We have always attempted to ensure staff dress in a professional manner, which means bottle-green uniforms for the nurses, white tunics for the vets, and sweatshirts with the practice name on for all front desk personnel. But, this morning, yet another glossy brochure arrived on my desk, a work wear catalogue full of what is now apparently suitable apparel for modern vets. This prompted suggestions from certain staff members that we need to update our uniforms, for it would seem that it is no longer sufficient to be smartly dressed – we need to be seen wearing the latest fashion. From the brochures it would appear that there are various options, one of which is brightly coloured tunics covered in smiling cartoon animals. And if you want to go the extra mile, surgical clogs decorated with paw prints or zebra stripes are the must-have accessory.

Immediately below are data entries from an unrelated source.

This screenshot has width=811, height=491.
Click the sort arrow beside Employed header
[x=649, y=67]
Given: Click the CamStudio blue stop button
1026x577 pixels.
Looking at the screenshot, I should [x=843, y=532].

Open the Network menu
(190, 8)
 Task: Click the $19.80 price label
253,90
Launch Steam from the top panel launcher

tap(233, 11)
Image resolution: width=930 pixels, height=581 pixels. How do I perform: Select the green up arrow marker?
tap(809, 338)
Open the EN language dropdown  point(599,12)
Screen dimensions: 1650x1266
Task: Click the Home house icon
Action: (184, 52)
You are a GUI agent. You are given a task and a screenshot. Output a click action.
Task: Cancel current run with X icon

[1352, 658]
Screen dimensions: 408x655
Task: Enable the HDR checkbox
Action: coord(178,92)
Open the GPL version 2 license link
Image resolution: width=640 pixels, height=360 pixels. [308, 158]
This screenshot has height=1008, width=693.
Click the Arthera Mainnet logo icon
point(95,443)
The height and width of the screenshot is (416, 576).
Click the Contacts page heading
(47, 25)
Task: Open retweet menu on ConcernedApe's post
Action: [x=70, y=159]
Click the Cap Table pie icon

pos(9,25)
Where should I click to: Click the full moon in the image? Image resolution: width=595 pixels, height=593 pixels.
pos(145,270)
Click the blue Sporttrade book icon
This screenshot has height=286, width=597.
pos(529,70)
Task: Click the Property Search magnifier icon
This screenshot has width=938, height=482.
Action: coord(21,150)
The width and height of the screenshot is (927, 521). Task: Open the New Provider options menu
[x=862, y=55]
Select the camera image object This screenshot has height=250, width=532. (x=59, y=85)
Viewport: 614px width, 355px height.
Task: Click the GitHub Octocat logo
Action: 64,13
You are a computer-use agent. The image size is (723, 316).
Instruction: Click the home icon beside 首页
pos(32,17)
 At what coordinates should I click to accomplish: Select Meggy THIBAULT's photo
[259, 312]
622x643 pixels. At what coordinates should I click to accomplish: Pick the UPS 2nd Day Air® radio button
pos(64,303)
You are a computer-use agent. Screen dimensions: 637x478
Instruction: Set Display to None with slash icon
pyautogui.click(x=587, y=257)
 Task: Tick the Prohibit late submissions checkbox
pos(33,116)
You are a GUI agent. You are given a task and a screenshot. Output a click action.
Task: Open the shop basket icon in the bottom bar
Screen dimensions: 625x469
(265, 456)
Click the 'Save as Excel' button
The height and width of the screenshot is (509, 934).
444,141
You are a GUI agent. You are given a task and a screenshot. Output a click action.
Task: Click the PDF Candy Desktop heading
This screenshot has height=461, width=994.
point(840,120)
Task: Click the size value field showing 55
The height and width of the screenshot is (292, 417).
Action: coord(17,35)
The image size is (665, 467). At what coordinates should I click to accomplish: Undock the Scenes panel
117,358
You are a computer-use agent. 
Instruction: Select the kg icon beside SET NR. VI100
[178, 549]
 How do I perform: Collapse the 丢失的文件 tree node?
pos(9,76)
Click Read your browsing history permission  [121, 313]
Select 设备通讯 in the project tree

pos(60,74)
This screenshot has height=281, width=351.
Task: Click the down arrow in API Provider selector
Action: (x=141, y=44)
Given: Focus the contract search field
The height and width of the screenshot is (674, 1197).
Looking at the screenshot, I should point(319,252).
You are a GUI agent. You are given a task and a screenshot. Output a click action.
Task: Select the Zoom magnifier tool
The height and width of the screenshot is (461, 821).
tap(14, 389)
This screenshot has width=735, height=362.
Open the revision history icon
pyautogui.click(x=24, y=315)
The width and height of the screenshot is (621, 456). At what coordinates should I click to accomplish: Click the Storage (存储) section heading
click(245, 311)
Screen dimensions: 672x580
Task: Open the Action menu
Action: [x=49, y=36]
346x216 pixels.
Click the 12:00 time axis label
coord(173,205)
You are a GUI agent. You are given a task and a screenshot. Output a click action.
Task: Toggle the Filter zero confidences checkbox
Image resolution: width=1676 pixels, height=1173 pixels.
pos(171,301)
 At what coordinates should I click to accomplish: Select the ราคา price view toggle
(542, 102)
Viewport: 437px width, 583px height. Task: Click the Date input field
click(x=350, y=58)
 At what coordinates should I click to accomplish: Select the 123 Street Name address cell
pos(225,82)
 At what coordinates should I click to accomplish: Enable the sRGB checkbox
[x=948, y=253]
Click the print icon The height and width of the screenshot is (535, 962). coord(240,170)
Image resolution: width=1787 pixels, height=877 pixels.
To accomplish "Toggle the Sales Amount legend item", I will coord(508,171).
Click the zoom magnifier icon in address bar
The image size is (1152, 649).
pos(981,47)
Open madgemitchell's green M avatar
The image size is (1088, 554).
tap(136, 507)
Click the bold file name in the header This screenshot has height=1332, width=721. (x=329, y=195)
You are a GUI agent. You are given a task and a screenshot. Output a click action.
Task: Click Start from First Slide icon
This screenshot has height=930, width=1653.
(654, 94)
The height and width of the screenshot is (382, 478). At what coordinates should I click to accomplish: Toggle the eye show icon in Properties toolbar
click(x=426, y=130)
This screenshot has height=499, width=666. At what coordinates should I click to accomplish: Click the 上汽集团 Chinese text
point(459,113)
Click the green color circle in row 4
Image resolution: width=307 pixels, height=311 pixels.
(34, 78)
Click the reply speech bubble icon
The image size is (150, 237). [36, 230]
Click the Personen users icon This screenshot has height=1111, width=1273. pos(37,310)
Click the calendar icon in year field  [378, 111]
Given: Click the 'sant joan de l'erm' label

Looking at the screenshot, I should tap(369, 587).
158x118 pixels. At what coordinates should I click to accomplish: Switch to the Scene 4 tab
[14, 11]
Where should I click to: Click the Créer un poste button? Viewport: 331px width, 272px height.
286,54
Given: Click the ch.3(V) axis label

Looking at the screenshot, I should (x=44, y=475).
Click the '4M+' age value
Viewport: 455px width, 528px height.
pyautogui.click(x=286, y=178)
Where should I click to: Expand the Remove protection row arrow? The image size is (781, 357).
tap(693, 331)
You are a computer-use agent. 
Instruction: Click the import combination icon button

Now, setting aside the cost implications of kitting out an entire practice workforce with new clobber, there seem to be several matters to consider before we gaily divest ourselves of the green uniforms or white tunics. Should we go for the cartoons, and look as if we've strayed out of a child's comic? Maybe we should opt for coloured overalls – in-your-face purple, a becoming royal blue, or a primrose yellow – which may at least avoid ‘white-coat syndrome’ in our patients, although garish tunics may simply mean pets will show ‘coloured-coat syndrome’ instead. Or do we go for the smart but dressed down image, choosing polo shirts, quilted waistcoats and matching baseball caps in the practice colours, complete with our logo on everything? Do we then get everyone's name embroidered on their clothes? This would at least stop moans about uniforms getting mixed up in the wash – but what if a staff member leaves as soon as their work wardrobe has been personalised for them? And, if we do put the practice name on garments, do we then need to consider how to dispose of them when they've reached a state where they are no longer smart? Should we cut the logo out before binning them? Or even burn the clothes to ensure they don't end up in a charity shop, in case some member of the public ends up parading around town in tatty practice clothes (or, worse, discover that someone is wearing them to imply that they work for the practice)?
Now, having started on this topic I had worried that I may not, as it were, have enough material to allow me to stitch together a column about clothing, but in fact it would seem that there's more than enough, and I've managed to cover everything of importance. Mr Twain, I presume, would be very relieved.